*PROBLEM*:
Recast the material from the line with "This screenshot has height=768, width=1024." up to and including the line with "center [27, 456]." as a numbered list, omitting blank lines and leaving out the pictures.

*DATA LISTING*:
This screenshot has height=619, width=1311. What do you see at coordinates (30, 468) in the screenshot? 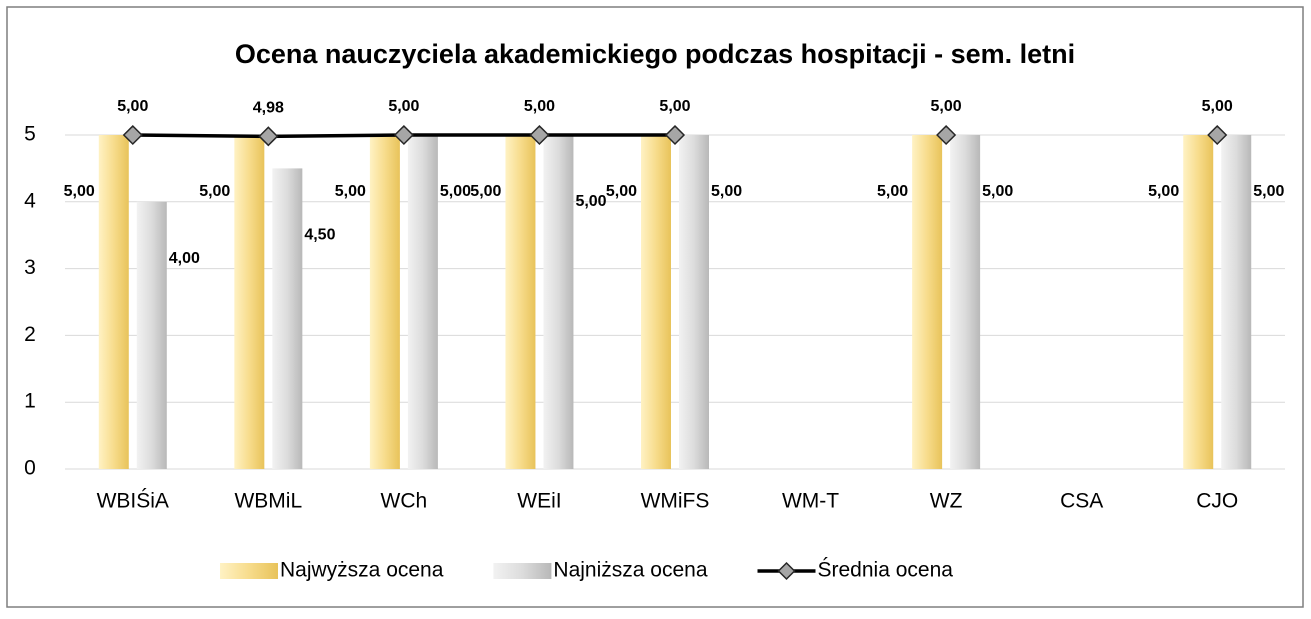
I see `y-tick-label: 0` at bounding box center [30, 468].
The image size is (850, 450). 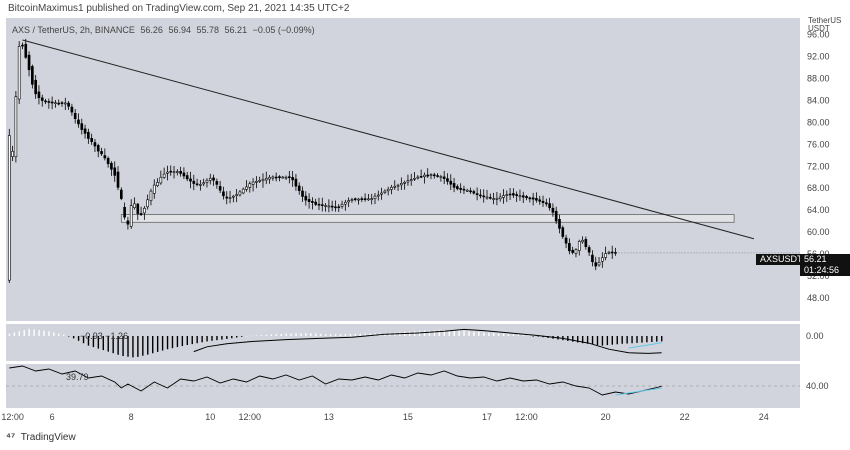 I want to click on rsi-value: 39.79, so click(x=78, y=377).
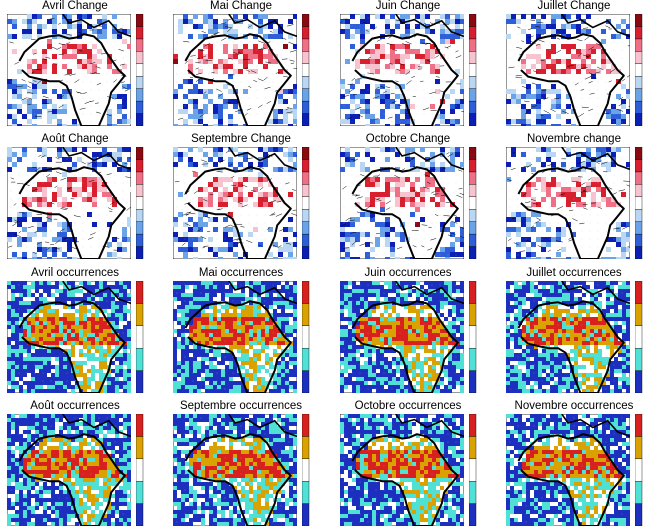 The height and width of the screenshot is (532, 658). I want to click on panel-septembre-change: Septembre Change, so click(248, 199).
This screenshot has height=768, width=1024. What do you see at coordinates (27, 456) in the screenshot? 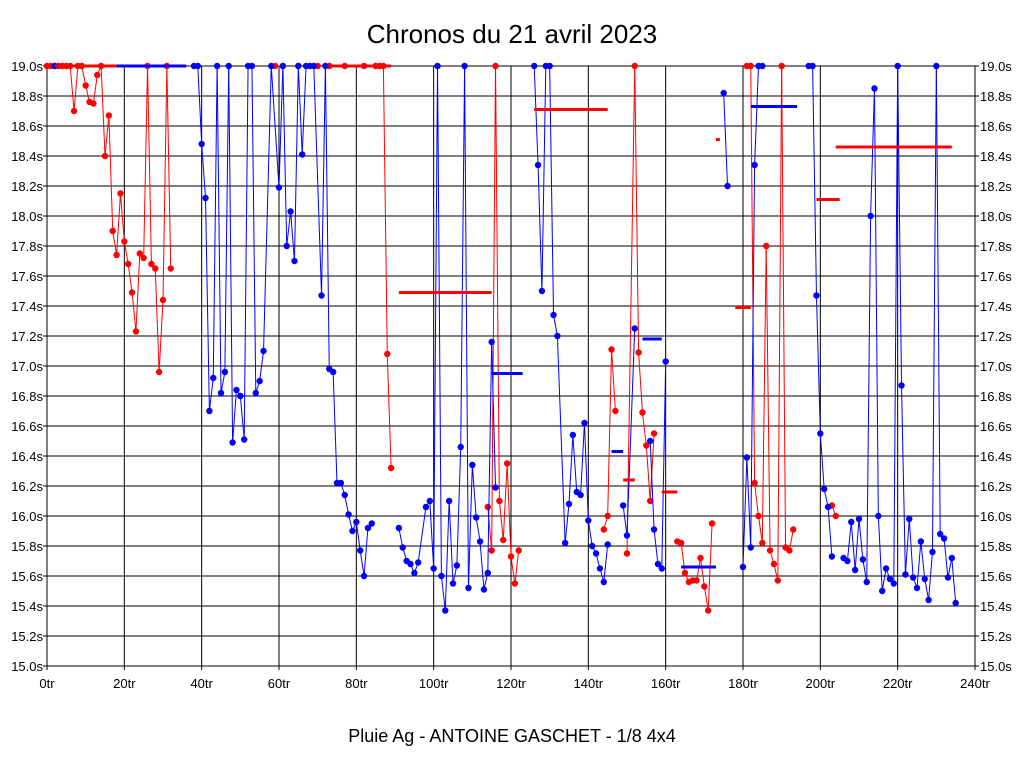
I see `y-tick-label-left: 16.4s` at bounding box center [27, 456].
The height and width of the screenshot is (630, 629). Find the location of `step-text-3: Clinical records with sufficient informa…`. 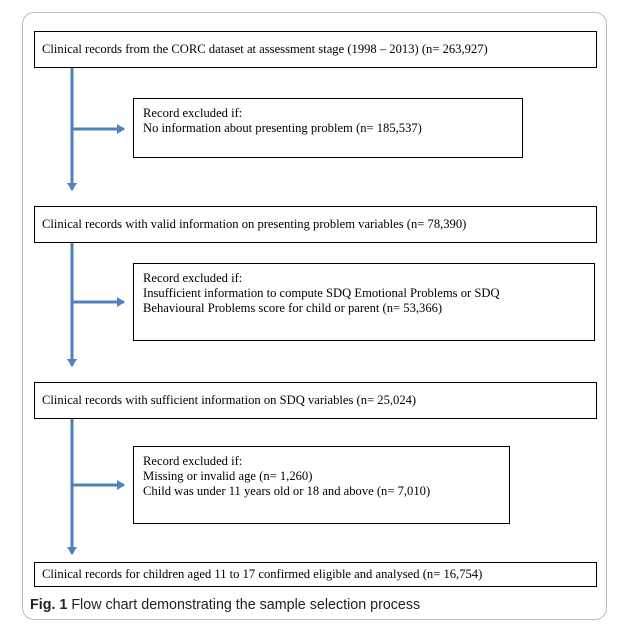

step-text-3: Clinical records with sufficient informa… is located at coordinates (230, 400).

*SOLUTION BELOW*:
1. This screenshot has height=768, width=1024. What do you see at coordinates (27, 456) in the screenshot? 
2. I see `y-tick-label-left: 16.4s` at bounding box center [27, 456].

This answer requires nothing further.